■ **Extrait du document**:
Suisse | Suisse, Tribunal fédéral suisse, 22 octobre 2003, 6S.217/2003


{T 0/2}
6S.217/2003/sch

Arrêt du 22 octobre 2003
Cour de cassation pénale

MM. et Mme les Juges Schneider, Président,
Wiprächtiger, Kolly, Karlen et Brahier Franchetti,
Juge suppléante.
Greffier: M. Denys.

B.X.________,
recourante, représentée par Me Olivier Cramer, avocat, rue de la
Fontaine 9,
case postale 3781, 1211 Genève 3 et Me Vincent Jeanneret, avocat,
15bis, rue
des Alpes, case postale 2088, 1211 Genève 1,

contre

Procureur général du canton de Genève,
place du Bourg

-de-Four 1, case postale 3565,
1211 Genève 3.

Complicité de défaut de vigilance en matière d'opérations financières...

{T 0/2}
6S.217/2003/sch

Arrêt du 22 octobre 2003
Cour de cassation pénale

MM. et Mme les Juges Schneider, Président,
Wiprächtiger, Kolly, Karlen et Brahier Franchetti,
Juge suppléante.
Greffier: M. Denys.

B.X.________,
recourante, représentée par Me Olivier Cramer, avocat, rue de la
Fontaine 9,
case postale 3781, 1211 Genève 3 et Me Vincent Jeanneret, avocat,
15bis, rue
des Alpes, case postale 2088, 1211 Genève 1,

contre

Procureur général du canton de Genève,
place du Bourg-de-Four 1, case postale 3565,
1211 Genève 3.

Complicité de défaut de vigilance en matière d'opérations financières
(art.
25 et 305ter CP),

pourvoi en nullité contre l'arrêt de la Cour de justice du canton de
Genève,
Chambre pénale, du 5 mai 2003.

Faits:

A.

■ **Consignes**:
A - Dans l'arrêt du Tribunal fédéral du 22 octobre 2003, qui est le greffier ?
B - Poursuivez l'arrêt du Tribunal fédéral du 22 octobre 2003 à partir de sa dernière ligne.

■ **Bloc de données**:
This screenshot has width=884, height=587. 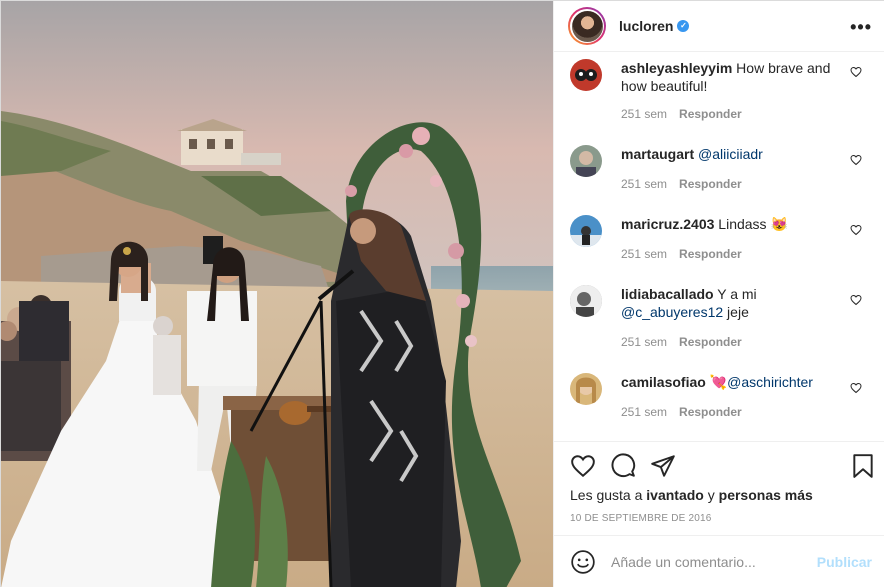 I want to click on likes-summary: Les gusta a ivantado y personas más, so click(x=692, y=495).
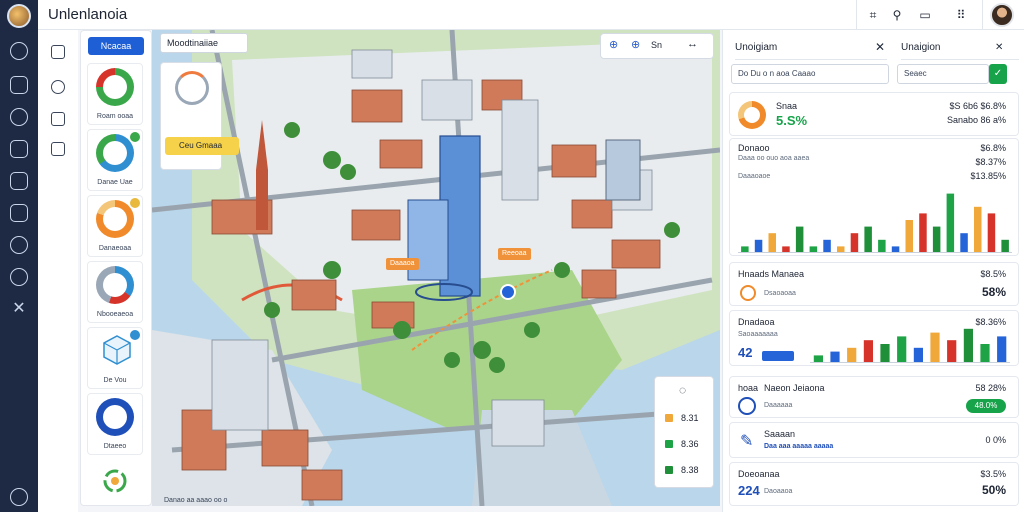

■ **Réponses dans l'ordre**:
A - M. Denys.

B -
Par jugement du 11 janvier 2002, le Tribunal de police a reconnu
A.X.________
coupable de faux dans les titres (art. 251 CP) et de défaut de
vigilance en
matière d'opérations financières (art. 305ter CP) et l'a condamné à
la peine
de six mois d'emprisonnement et à une amende de 25'000 francs. Par le
même
jugement, il a reconnu l'épouse d'A.X.________, B.X.________,
coupable de
complicité de défaut de vigilance en matière d'opérations financières
et l'a
condamnée à la peine de quatre mois d'emprisonnement avec sursis
pendant
trois ans et à une amende de 10'000 francs. Il a ordonné la
confiscation du
solde actuel des valeurs patrimoniales déposées sur le compte
bancaire dont
Y.________ SA est titulaire auprès de la banque Z.________ à Genève,
et leur
allocation à C.________. Les époux X.________ ont fait appel de ce
jugement
auprès de la Chambre pénale du canton de Genève.

B.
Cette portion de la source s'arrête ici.